\textbf{Introduction.} Fixed point theory is central to nonlinear analysis and to the study of differential and fractional models arising in applied sciences. Generalized nonexpansive-type mappings have attracted increasing attention because they allow the treatment of problems beyond classical contractions. In this paper, we develop a new iterative framework for approximating fixed points of mappings satisfying the $(B_{\gamma,\mu,\eta})$condition, which extends several existing operator classes and iterative algorithms.

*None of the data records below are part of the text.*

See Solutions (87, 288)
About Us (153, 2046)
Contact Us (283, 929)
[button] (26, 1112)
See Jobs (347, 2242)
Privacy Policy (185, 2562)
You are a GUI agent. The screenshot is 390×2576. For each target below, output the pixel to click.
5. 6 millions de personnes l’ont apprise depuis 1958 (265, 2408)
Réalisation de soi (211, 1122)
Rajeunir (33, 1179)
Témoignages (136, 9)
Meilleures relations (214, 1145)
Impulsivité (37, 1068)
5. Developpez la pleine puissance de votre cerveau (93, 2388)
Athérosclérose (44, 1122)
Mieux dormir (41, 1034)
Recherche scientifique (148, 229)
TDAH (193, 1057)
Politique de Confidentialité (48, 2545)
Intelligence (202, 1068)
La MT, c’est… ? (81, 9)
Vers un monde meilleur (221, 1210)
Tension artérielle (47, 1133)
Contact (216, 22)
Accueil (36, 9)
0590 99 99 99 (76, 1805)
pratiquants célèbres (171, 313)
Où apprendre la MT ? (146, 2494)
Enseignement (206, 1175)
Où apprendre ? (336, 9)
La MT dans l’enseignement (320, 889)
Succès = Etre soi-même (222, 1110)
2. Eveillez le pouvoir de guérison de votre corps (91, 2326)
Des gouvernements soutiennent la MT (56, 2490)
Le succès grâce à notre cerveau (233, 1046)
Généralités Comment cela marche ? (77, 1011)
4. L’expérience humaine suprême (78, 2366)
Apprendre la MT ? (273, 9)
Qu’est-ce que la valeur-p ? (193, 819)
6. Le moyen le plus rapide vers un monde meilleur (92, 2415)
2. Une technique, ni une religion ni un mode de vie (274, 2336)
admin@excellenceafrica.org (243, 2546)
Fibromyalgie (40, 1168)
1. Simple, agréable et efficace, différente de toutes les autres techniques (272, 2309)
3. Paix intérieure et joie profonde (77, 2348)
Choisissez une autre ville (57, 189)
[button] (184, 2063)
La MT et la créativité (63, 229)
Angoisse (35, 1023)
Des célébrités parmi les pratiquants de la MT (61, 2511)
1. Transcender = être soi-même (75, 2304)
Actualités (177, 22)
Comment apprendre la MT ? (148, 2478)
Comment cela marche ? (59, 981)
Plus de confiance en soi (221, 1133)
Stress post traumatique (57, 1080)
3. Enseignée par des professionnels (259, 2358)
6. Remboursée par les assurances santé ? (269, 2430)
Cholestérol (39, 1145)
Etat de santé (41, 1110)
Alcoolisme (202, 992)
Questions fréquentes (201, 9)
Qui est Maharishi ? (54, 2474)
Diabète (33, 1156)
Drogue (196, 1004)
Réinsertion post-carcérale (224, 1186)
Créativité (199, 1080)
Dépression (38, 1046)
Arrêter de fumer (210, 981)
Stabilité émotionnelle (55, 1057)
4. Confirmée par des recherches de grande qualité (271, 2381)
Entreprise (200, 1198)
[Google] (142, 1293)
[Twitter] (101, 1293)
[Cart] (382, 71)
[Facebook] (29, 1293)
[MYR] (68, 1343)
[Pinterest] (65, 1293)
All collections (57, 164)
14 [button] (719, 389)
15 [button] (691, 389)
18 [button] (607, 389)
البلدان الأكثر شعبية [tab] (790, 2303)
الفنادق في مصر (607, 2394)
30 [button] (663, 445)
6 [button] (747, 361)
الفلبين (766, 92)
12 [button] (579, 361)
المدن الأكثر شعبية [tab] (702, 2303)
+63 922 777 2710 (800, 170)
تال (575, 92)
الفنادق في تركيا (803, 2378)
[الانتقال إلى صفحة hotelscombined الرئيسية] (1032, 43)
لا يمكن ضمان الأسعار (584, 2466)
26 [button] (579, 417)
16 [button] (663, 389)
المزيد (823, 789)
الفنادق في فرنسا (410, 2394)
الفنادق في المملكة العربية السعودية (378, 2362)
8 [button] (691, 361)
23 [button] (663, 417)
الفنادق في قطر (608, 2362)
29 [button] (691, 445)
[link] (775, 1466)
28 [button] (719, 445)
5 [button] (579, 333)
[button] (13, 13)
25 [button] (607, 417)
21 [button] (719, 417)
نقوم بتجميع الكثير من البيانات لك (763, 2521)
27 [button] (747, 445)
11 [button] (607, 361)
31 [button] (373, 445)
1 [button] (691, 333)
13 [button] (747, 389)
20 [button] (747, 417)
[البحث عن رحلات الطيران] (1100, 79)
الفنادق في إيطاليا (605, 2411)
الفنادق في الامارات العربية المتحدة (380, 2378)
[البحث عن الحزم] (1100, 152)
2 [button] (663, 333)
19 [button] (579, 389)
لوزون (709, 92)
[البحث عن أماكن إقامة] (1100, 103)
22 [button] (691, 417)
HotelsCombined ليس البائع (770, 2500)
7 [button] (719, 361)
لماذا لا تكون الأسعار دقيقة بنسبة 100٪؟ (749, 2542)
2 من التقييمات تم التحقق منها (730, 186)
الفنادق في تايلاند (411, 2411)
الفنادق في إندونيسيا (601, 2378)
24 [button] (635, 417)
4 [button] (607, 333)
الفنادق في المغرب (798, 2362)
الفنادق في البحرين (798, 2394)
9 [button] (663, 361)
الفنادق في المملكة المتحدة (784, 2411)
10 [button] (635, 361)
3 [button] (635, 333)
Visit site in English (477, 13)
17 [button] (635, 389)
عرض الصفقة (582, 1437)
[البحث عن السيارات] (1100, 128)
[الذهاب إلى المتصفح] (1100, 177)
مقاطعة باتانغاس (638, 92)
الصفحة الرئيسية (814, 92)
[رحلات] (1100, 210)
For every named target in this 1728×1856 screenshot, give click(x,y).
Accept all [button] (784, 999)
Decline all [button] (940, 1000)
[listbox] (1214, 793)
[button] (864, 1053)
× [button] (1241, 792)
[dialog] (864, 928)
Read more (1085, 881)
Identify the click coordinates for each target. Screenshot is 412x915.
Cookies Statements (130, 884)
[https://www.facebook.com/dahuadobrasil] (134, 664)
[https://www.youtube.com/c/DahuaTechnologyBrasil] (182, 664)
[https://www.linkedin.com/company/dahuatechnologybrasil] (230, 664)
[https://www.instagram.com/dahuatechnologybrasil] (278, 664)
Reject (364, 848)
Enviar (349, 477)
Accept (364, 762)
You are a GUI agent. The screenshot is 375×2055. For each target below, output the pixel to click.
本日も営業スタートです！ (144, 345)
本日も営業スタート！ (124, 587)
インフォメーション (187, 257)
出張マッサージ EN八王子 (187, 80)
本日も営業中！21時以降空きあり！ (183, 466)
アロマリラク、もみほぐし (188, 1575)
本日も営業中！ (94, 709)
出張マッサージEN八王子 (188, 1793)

\textbf{Methods.} We propose a novel iterative scheme for mappings defined on Banach spaces under the $(B_{\gamma,\mu,\eta})$ condition. By employing tools from nonlinear functional analysis, we study the behavior of the generated sequence and establish sufficient conditions that ensure both weak and strong convergence of the iteration to a fixed point of the underlying mapping.

\textbf{Results.} The main results guarantee convergence under general $(B_{\gamma,\mu,\eta})$ assumptions, thereby broadening the applicability of classical fixed-point methods. The practicality of the scheme is demonstrated through an application to a Caputo-type fractional-order model describing the interaction between tumor stem cell proliferation and cellular crowding. In this setting, fractional derivatives incorporate memory effects in tumor dynamics, and the proposed iteration efficiently approximates equilibrium states of the model.

\textbf{Conclusions.} The developed algorithm provides a robust computational tool for generalized fixed-point problems and contributes to the mathematical modeling of cancer stem cell behavior in fractional biological systems.